Les Témoins : Critique

Erwan Desbois | 7 mars 2007
Erwan Desbois | 7 mars 2007

Le dernier film d'Andre Téchiné se déroule sur trois saisons : un été, un hiver et à nouveau l'été. Ou, métaphoriquement parlant, le paradis, l'enfer et pour finir le purgatoire. Entre le premier été – l'été 1984 – et l'hiver est en effet apparue l'épidémie du SIDA, aussi foudroyante qu'inédite et incompréhensible. Les Témoins n'est pas le récit de la naissance de cette épidémie, mais celui du combat contre son développement – du combat pour la vie.

Le personnage central, c'est le jeune Manu (Johan Libéreau, découvert dans Douches froides), qui vient passer les vacances à Paris chez sa sœur (Julie Depardieu). Homosexuel, provincial, irradiant son entourage par son énergie et sa vitalité, il est ce personnage révélateur des failles et des désirs de chacun qui traverse tout le cinéma de Téchiné, de Rendez-vous aux Egarés. Les deux autres protagonistes masculins du récit tombent ainsi fous amoureux de lui, aussi différents soient-ils – Adrien (Michel Blanc) est un docteur de renom et un homosexuel assumé, Mehdi (Sami Bouajila) un flic marié et récemment père.

 

 

La magnifique mise en scène des Témoins est directement liée au destin de Manu.
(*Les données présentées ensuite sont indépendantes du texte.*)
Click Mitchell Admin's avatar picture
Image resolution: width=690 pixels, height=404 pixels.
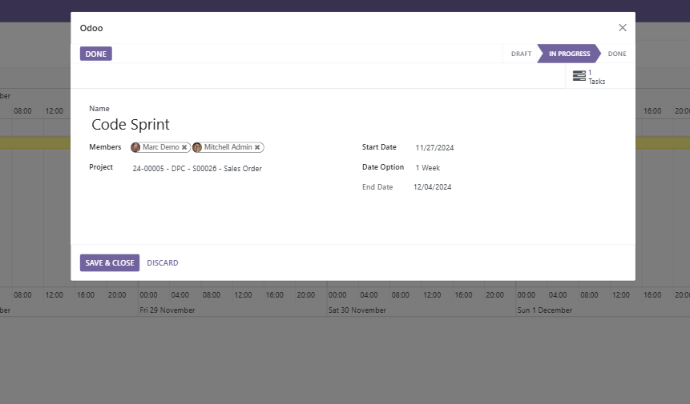pos(197,147)
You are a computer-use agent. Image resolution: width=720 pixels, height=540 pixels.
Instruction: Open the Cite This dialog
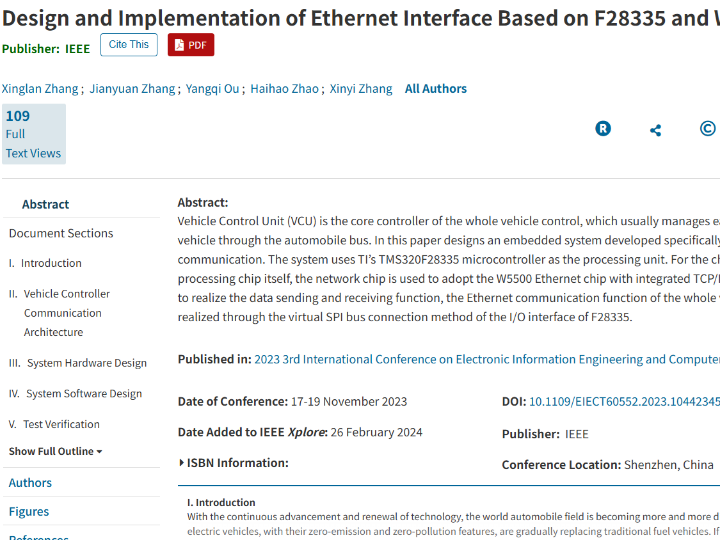pyautogui.click(x=128, y=45)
Tant que l'été dure, la lumière est outrageusement belle, la bande-son saturée de chansons entraînantes, les plans unis par un montage d'une fluidité que rien ne semble pouvoir briser. L'arrivée brutale de la maladie, de l'hiver, de la guerre (titre explicite de la deuxième partie) fait disparaître cette joie de vivre, de filmer : les couleurs tournent à la grisaille, les scènes deviennent statiques, tout meurt.
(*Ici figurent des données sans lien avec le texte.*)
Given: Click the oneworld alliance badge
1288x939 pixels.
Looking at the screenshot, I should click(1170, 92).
La fièvre introduite par Téchiné dans ces deux premières parties, dans le bonheur comme dans la douleur (tous deux filmés avec une égale immédiateté), est d'autant plus ardente que les acteurs y plongent sans retenue. La présence intimidante de Blanc, les pulsions égoïstes de Bouajila, le rôle enfin entier et non plus seulement comique dont bénéficie Depardieu sont à la hauteur du besoin du réalisateur de témoigner de ce moment charnière qui impacte encore aujourd'hui, et pour de longues années, notre vie à tous. Quel dommage alors que la dernière partie, celle de la victoire (partielle, mais cruciale) de la vie sur la maladie, soit en partie gâchée par les tics de Téchiné : placement de l'intrigue dans un microcosme artistique, lyrisme artificiel de certaines séquences, autant de choses qui rendent difficile l'identification et dont l'on aurait pu espérer qu'elles disparaissent face à un sujet aussi universel.